**** Extrait ****

Si le renoncement évangélique conduit à une résurrection dès ce monde, il sera avéré qu’il recrée l’homme et qu’il ne l’aura contré que pour le faire s’accomplir au-delà de lui-même. Mais le renoncement évangélique conduit-il en fait à la résurrection dès ce monde ? Ne se solde-t-il pas, chez un grand nombre, par une somme de frustrations subies et de médiocrités dans lesquelles ceux qui l’ont embrassé s’enlisent et s’amoindrissent ?

Devant cette question de fait, on peut d’abord remarquer que l’être humain ne devient humain que dans la mesure où il exerce une certaine ascèse sur ses pulsions spontanées, et convertit en comportements raisonnables leur violence instinctive. Sans cela, le désir amoureux, le pouvoir de s’approprier l’univers et la volonté d’indépendance ne sont ni humains ni humanisants. Mais il est bien vrai que le renoncement évangélique va plus loin que cette ascèse. Non seulement il discipline, mais, en un sens, il contredit la nature : mourir pour renaître certes, mais mourir, et en un sens très radical. S’il est vécu maladroitement il peut donner lieu à des refoulements et à des frustrations dommageables. Tel est le risque des vœux ; telle est la raison pour laquelle on entend dire parfois qu’ils sont « inhumains ». Ce n’est pas là toute la vérité du renoncement et des vœux : si ce l’était, il faudrait les déclarer mauvais et nuisibles. Ce n’est pas même, en général, la première expérience que font ceux qui embrassent la vie religieuse [5]. Mais c’est là un aspect de la vérité, c’est là, dans le devenir chrétien, un moment [6] que révèle l’expérience de la vie religieuse, quand elle s’est poursuivie une certain nombre d’années dans la grisaille quotidienne, quand se présentent les difficultés à accepter les événements, les situations, les autres et soi-même, ou que se mettent à peser quelques déboires et déceptions... D’ailleurs cette vérité n’est pas scandale ; pour tous ceux qui ont subi les vicissitudes de leur existence religieuse elle est, en un sens, libérante. On gagne à la regarder en face et à prendre sa mesure exacte : elle est limitée, partielle, mais difficilement contestable.

**** Données extraites ****

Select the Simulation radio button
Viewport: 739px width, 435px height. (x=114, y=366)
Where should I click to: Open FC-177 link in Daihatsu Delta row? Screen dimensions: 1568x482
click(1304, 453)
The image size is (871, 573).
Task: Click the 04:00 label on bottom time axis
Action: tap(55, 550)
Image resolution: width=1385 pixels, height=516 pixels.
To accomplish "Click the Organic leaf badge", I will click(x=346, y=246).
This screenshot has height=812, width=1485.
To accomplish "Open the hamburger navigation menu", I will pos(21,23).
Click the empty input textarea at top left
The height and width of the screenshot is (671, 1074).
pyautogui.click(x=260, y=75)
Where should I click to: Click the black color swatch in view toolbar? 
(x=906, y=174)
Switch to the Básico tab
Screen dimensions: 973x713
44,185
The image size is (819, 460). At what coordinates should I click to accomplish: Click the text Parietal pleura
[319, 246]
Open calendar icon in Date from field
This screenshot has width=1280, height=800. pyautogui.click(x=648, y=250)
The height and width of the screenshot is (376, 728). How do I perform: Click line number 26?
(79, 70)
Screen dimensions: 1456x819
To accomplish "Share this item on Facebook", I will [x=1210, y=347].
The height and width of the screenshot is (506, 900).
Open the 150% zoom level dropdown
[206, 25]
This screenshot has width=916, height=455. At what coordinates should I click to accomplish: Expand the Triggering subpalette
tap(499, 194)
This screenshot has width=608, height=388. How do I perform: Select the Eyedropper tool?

****

Tâches à accomplir:
**a.** D'après l'extrait sur le renoncement évangélique, à quoi ce renoncement peut-il donner lieu s'il est vécu maladroitement ?
**b.** Renvoyez chaque ligne des enregistrements contenant le mot « height », en tenant compte de la casse.

Réponses:
**a.** Il peut donner lieu à des refoulements et à des frustrations dommageables.

**b.**
Viewport: 739px width, 435px height. (x=114, y=366)
Image resolution: width=1385 pixels, height=516 pixels.
This screenshot has height=812, width=1485.
The height and width of the screenshot is (671, 1074).
This screenshot has width=1280, height=800. pyautogui.click(x=648, y=250)
The height and width of the screenshot is (376, 728). How do I perform: Click line number 26?
The height and width of the screenshot is (506, 900).
This screenshot has width=916, height=455. At what coordinates should I click to accomplish: Expand the Triggering subpalette
This screenshot has width=608, height=388. How do I perform: Select the Eyedropper tool?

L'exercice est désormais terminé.